Kun, a professor at USC's Annenberg School for Communication and Journalism, will discuss with Choi, owner of Kogi BBQ, POT and Commissary, the discoveries he made in his anthropological study of L.A.’s food history. The study was done in collaboration with the Los Angeles Public Library and the Library Foundation of Los Angeles.

Kun spent roughly two years researching the project. With help from a team of undergraduate and masters journalism students, he unearthed over 9,000 menus (some of which we wrote about during our own scouring of LAPL's archives). In creating the book, Kun sought insight from a number of L.A.’s iconic chefs, including Choi, who wrote the foreword to the book.

A Tonga Lei cocktail list from the 1970s. The restaurant is now the Malibu Beach Inn.; Credit: Los Angeles Public Library

A Tonga Lei cocktail list from the 1970s. The restaurant is now the Malibu Beach Inn.; Credit: Los Angeles Public Library

This weekend’s discussion will take place at the new Wallis Annenberg Hall, utilizing the theater’s multimedia features to showcase selected menus featured in the upcoming book. This interactive session will walk the audience through the dissection of a classic L.A. menu.

“We’re actually going to be looking at old menus together,” says Kun. “And then [talk] about how the historical menus can be a guide for thinking about issues of hunger and food access and food inequality.”

To Live and Dine in L.A., which went to press this week, includes over 200 menus from all over the city. The book will hit the shelves in June.

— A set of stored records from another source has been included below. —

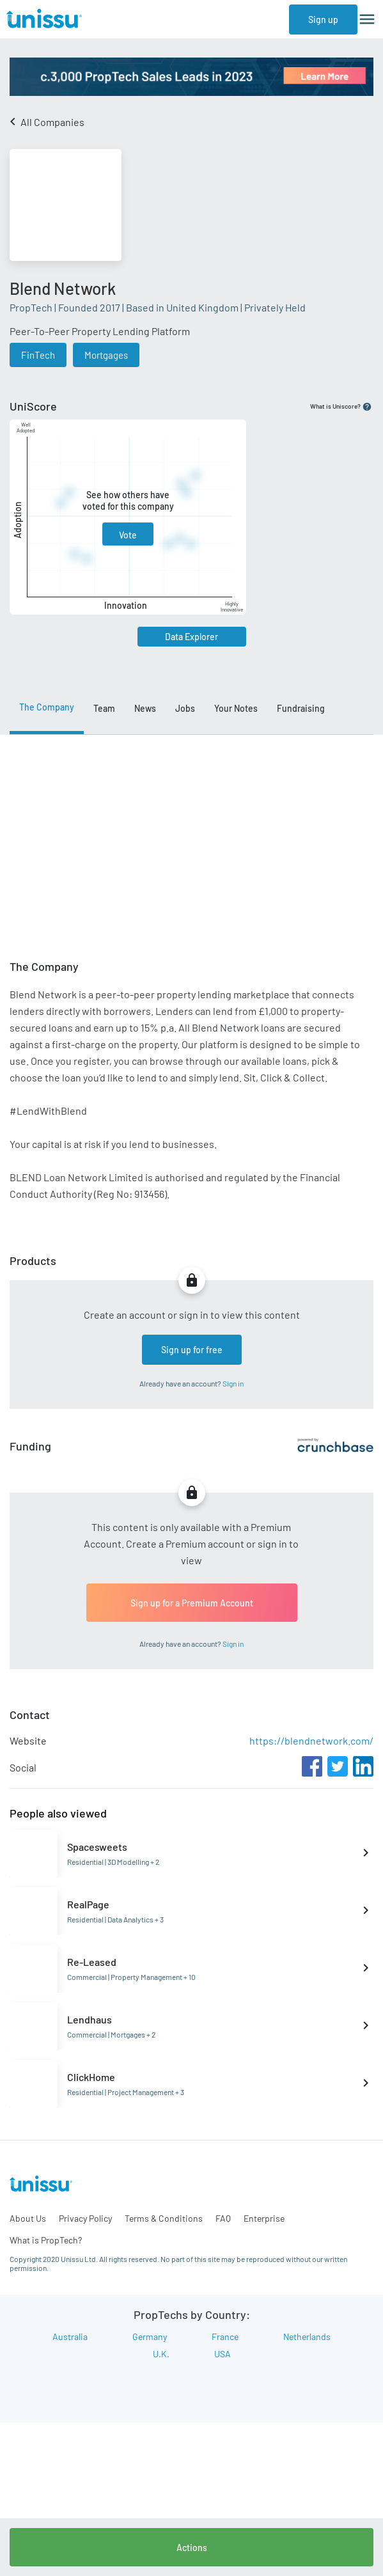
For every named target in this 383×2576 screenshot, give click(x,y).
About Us (28, 2218)
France (225, 2336)
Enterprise (264, 2218)
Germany (149, 2336)
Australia (70, 2336)
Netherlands (307, 2336)
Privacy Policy (85, 2218)
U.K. (161, 2353)
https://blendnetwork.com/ (311, 1740)
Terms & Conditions (164, 2218)
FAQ (223, 2218)
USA (222, 2353)
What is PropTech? (46, 2239)
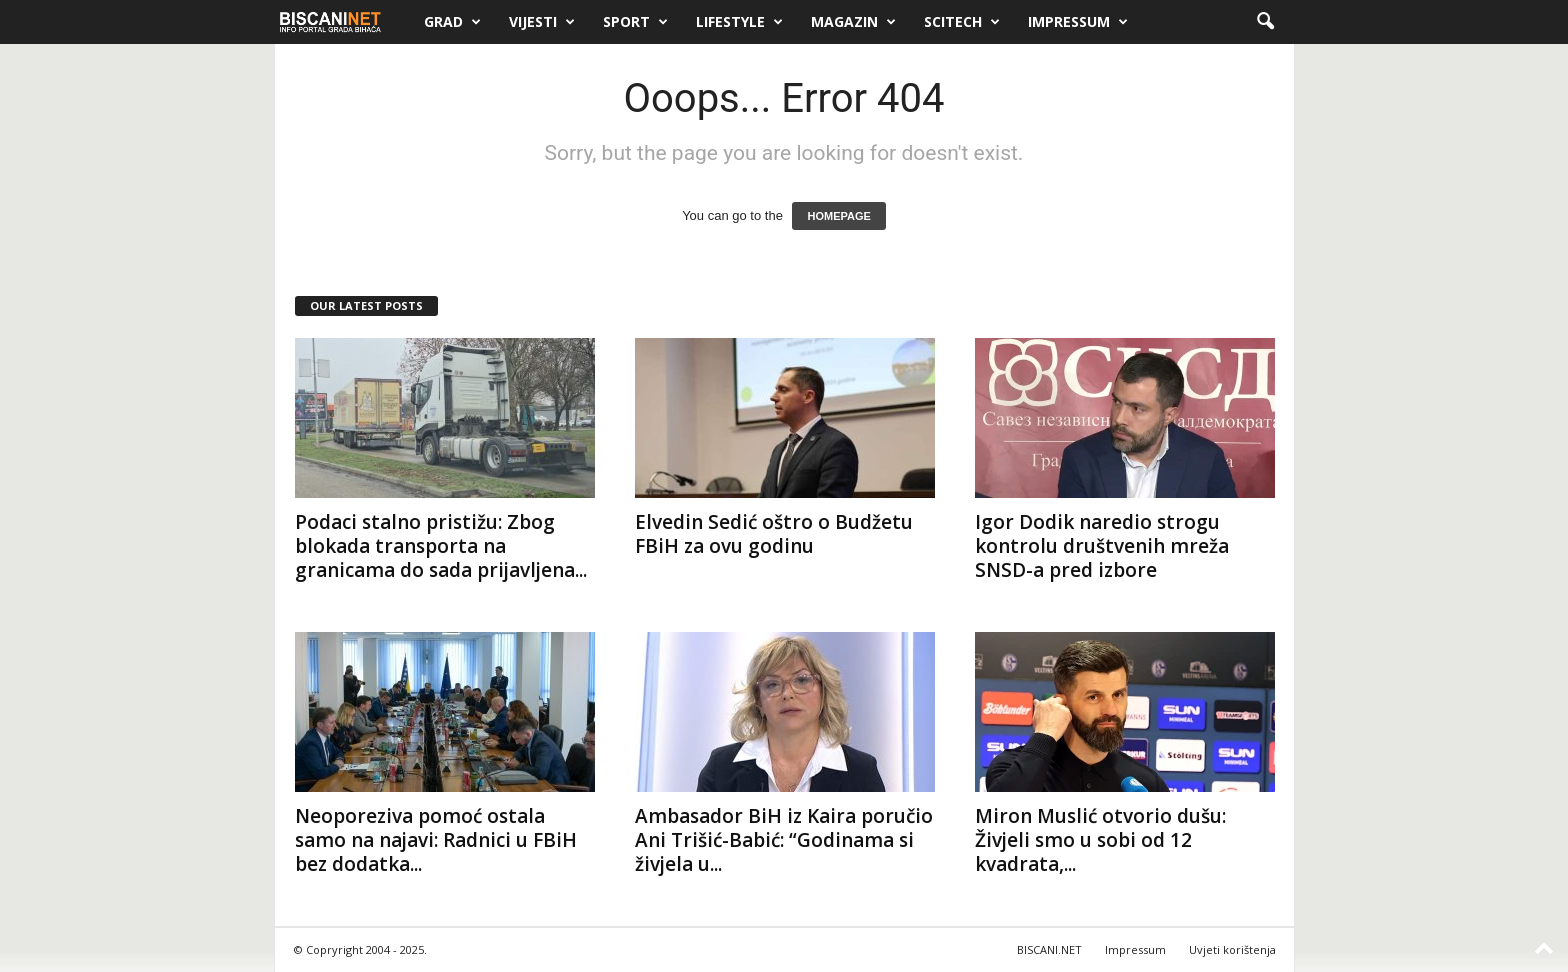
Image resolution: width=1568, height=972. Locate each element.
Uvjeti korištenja (1232, 949)
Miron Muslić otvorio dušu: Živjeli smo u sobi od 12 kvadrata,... (1100, 840)
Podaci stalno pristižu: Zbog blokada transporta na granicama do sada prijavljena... (441, 546)
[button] (1265, 22)
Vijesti (542, 22)
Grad (452, 22)
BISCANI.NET (1049, 949)
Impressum (1078, 22)
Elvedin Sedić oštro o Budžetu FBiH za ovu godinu (774, 534)
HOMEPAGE (838, 216)
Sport (635, 22)
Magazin (853, 22)
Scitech (962, 22)
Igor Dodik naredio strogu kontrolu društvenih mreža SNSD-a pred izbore (1102, 546)
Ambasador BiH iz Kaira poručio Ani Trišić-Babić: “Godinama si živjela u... (784, 840)
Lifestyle (739, 22)
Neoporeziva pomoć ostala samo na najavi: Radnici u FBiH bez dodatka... (436, 840)
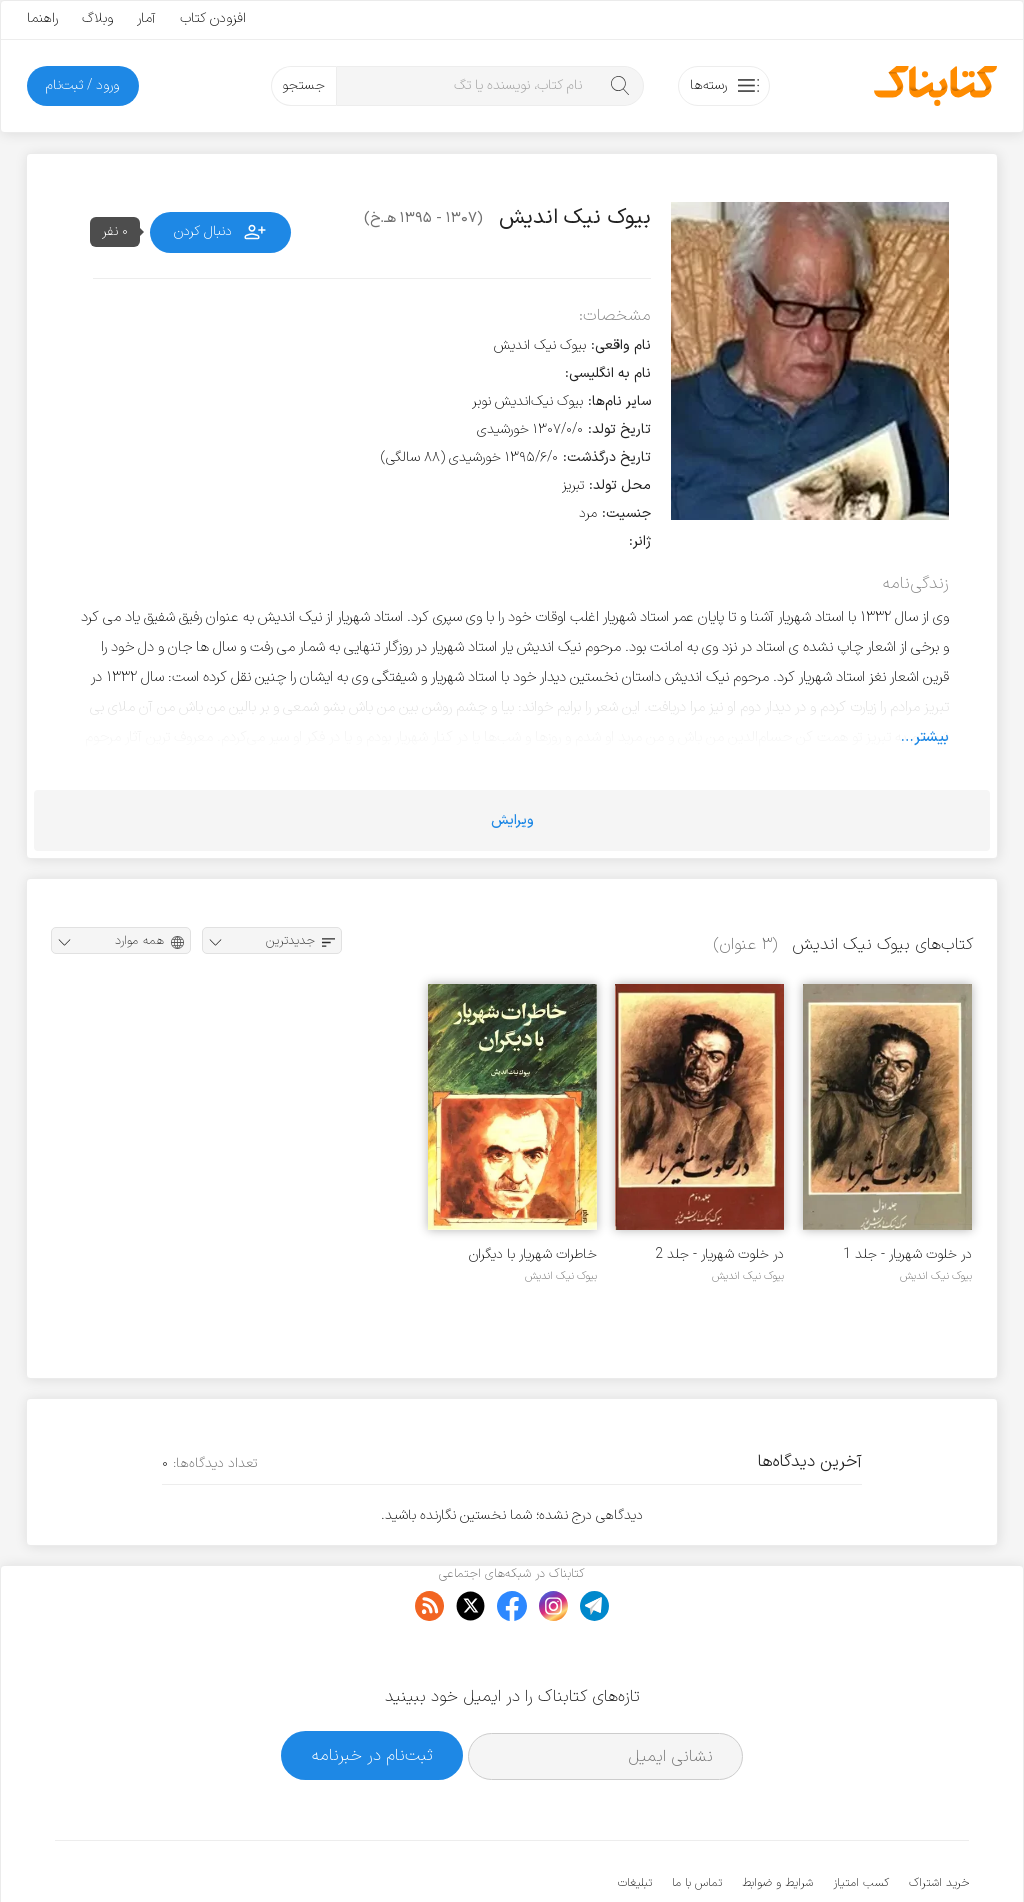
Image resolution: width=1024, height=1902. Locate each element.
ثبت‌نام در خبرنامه (372, 1693)
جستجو (303, 85)
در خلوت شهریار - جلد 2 (719, 1254)
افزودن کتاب (213, 18)
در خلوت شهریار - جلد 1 (907, 1254)
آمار (146, 18)
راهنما (42, 18)
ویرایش (512, 820)
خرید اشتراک (939, 1822)
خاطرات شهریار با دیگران (533, 1254)
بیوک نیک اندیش (936, 1276)
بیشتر (931, 737)
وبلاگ (97, 18)
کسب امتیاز (861, 1822)
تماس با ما (697, 1822)
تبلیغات (635, 1822)
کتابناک (863, 1853)
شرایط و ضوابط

“Our hope is that people read this book and think about their own memories about where they ate and the way that restaurants were important for how they conceived their own identities and thought about issue of community and culture and class,” Kun said. “Those are some of public issues that we try to tackle in the book.” 

The conversation with Josh Kun and Roy Choi will take place Sunday, April 19, noon, at Wallis Annenberg Hall, USC, 665 Exposition Boulevard, Exposition Park.